While SBI has reduced its one-month MCLR, it is worth noting that HDFC Bank, a key competitor, raised its MCLR for the three-month tenure in September.
The revision comes shortly after the Reserve Bank of India (RBI) held its benchmark repo rate steady at 6.5% during its monetary policy committee (MPC) meeting on October 9. This marks the tenth consecutive meeting in which the RBI has kept the repo rate unchanged. The repo rate is the rate at which the RBI lends money to commercial banks.
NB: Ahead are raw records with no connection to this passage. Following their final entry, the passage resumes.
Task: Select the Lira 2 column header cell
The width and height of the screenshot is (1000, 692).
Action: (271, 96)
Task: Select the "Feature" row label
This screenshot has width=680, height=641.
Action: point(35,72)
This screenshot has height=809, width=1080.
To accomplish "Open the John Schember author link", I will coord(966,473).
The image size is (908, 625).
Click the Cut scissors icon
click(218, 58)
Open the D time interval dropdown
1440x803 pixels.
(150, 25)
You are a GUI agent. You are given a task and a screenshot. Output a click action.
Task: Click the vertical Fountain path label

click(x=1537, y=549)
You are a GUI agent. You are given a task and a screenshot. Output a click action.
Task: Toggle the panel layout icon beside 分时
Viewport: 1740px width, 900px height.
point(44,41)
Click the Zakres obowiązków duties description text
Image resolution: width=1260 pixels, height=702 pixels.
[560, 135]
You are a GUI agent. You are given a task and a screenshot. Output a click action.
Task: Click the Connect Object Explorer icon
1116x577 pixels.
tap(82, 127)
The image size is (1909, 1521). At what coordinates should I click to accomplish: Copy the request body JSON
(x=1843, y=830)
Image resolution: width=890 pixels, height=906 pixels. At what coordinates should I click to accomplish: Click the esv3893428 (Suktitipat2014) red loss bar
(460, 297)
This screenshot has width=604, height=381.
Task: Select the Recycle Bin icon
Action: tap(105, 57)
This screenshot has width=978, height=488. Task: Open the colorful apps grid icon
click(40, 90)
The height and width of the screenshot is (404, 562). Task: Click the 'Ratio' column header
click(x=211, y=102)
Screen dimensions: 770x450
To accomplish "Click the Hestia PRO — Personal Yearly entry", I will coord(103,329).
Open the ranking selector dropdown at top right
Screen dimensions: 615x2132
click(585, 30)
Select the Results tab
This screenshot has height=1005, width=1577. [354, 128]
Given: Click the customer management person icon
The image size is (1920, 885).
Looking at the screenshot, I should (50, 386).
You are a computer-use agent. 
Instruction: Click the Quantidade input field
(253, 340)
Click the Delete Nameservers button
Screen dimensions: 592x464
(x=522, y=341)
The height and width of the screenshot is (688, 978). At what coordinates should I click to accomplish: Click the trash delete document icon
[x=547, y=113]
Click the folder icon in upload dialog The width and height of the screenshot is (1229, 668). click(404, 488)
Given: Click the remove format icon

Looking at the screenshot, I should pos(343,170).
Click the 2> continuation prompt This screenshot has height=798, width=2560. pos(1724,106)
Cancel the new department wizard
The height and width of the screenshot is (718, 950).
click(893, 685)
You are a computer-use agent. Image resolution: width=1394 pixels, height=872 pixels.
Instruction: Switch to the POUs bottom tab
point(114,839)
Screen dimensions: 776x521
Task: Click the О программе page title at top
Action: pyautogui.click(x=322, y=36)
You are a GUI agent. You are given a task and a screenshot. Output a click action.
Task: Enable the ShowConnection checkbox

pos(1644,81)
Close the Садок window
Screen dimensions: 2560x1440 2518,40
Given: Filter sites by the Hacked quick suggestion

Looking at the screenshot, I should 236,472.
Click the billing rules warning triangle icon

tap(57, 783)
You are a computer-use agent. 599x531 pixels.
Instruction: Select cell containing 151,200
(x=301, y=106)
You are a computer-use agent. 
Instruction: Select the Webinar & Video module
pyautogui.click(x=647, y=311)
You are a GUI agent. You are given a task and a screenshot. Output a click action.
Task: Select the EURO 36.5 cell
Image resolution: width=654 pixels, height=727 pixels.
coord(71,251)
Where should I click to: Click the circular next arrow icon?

Market analysts expect the RBI to cut the repo rate in its upcoming December meeting, signalling the start of a lower interest rate cycle. If this happens, it could lead to broader reductions in MCLR across various tenures, providing further relief to borrowers.
What is MCLR?
The marginal cost of funds-based lending rate, or MCLR, is the minimum interest rate at which a bank is allowed to lend to its customers. Introduced by the RBI in April 2016, MCLR replaced the older base rate system to make loan pricing more dynamic and responsive to changes in the cost of funds for banks.
Under the MCLR regime, banks calculate lending rates based on several factors, including the marginal cost of funds, operating expenses, and the tenor premium, among others. This ensures that lending rates are more closely aligned with the actual cost of raising funds.
However, borrowers who took loans before 2016 are still governed by the base rate or the benchmark prime lending rate (BPLR) system, depending on when their loans were sanctioned. These older systems were phased out to bring in more flexibility and market alignment through MCLR.